Das erste nun gestartete MFV des vzbv in Kooperation mit dem ADAC gegen VW offenbart die Fallstricke für die Rechtsschutzbranche. Die Klage für den vzbv führen wird nach einem Ausschreibungsverfahren nämlich die Kanzlei R/U/S/S/ Litigation Rechtsanwaltsgesellschaft mbH, ein Zusammenschluss der Kanzleien Dr. Stoll & Sauer und Rogert & Ulbrich – beide in der RSV Branche wohlbekannt.
Für RUSS dabei – neben der medialen Aufmerksamkeit – besonders interessant: Die Kanzlei erhält Einsicht in das Prozessregister und bekommt so die Daten der angemeldeten Verbraucher. Damit hat die Kanzlei die Chance, alle angemeldeten Verbraucher zu kontaktieren und abzufragen, wer davon rechtsschutzversichert ist. Der Gedanke, diesen Verbrauchern dann die „anwaltliche individuelle Begleitung des MFV und vorsorgliche anwaltliche Durchsetzung des festgestellten Anspruchs“ anzubieten, liegt nicht fern.
Schlimmer noch: Auch die nicht-versicherten Kläger könnten von der klageführenden Kanzlei während des zwei bis drei Jahre dauernden MFV ermutigt werden, einen Rechtsschutzvertrag abzuschließen. Dies ist dann problematisch, wenn im MFV ein Rechtsverhältnis festgestellt wird, das an sich noch keinen Rechtsschutzfall beinhaltet, zum Beispiel die Wirksamkeit einer Widerrufsbelehrung.

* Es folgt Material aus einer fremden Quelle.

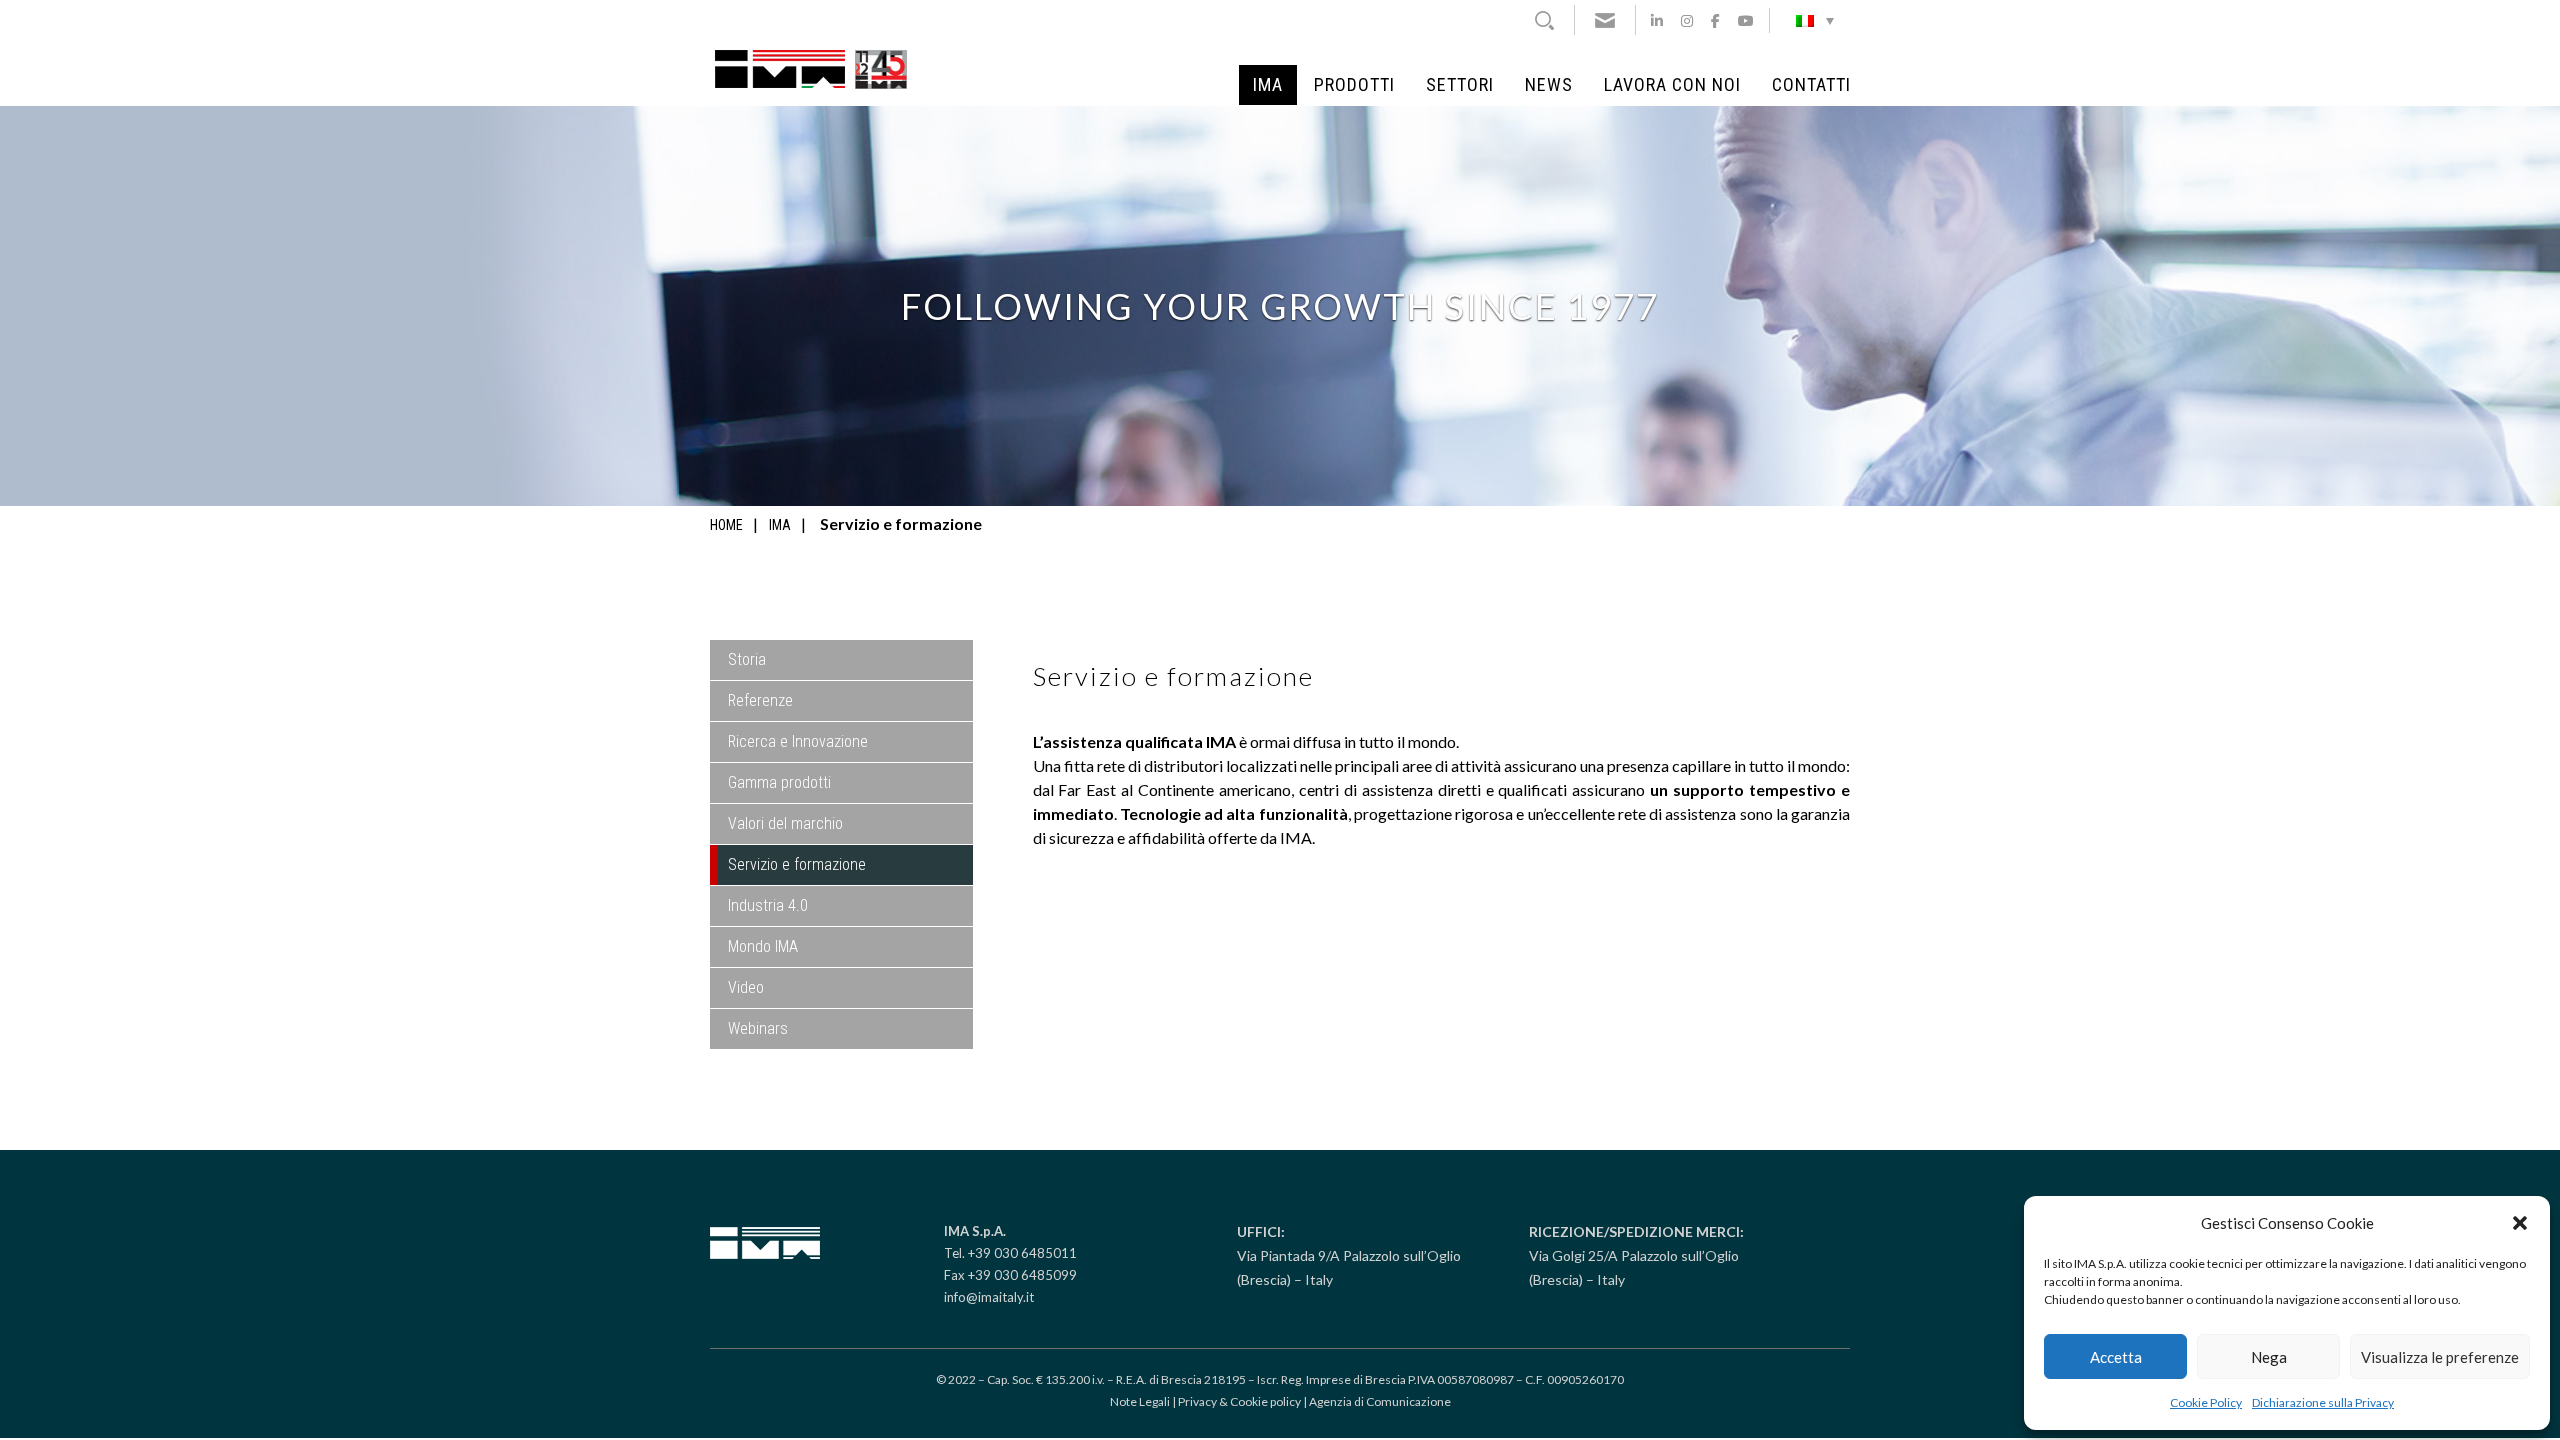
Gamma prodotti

Auch im Nachgang eines aus Sicht des VN erfolgreichen MFV kann ein eintrittspflichtiger Schaden erst entstehen. Mit dem Wegfall der Vorerstreckungsklausel wird eine ablehnende Haltung des Versicherers nicht einfacher.
Die Rechtsschutzversicherer hätten kaum Möglichkeiten, dieses „Claims-Fishing“ auf höchstem Niveau zu verhindern. Das MFV spült den großen Claims-Fishern all die attraktiven Fälle frei Haus in die Kanzlei, die sie bisher im Internet nicht einfangen konnten.
Dabei kann auch die Werbung auf Google noch um Aspekte wie „Wir melden Sie kostenlos zum Musterfeststellungverfahren an!“ erweitert werden. Durch diesen „Service“ gewinnt die werbende Kanzlei (auch wenn sie nicht die klageführende Kanzlei des MFV ist) Zugriff auf ein wertvolles Mandat.
Ist der Vorgang der Anmeldung zum MFV durch einen Anwalt mit Kosten für die RSV verbunden?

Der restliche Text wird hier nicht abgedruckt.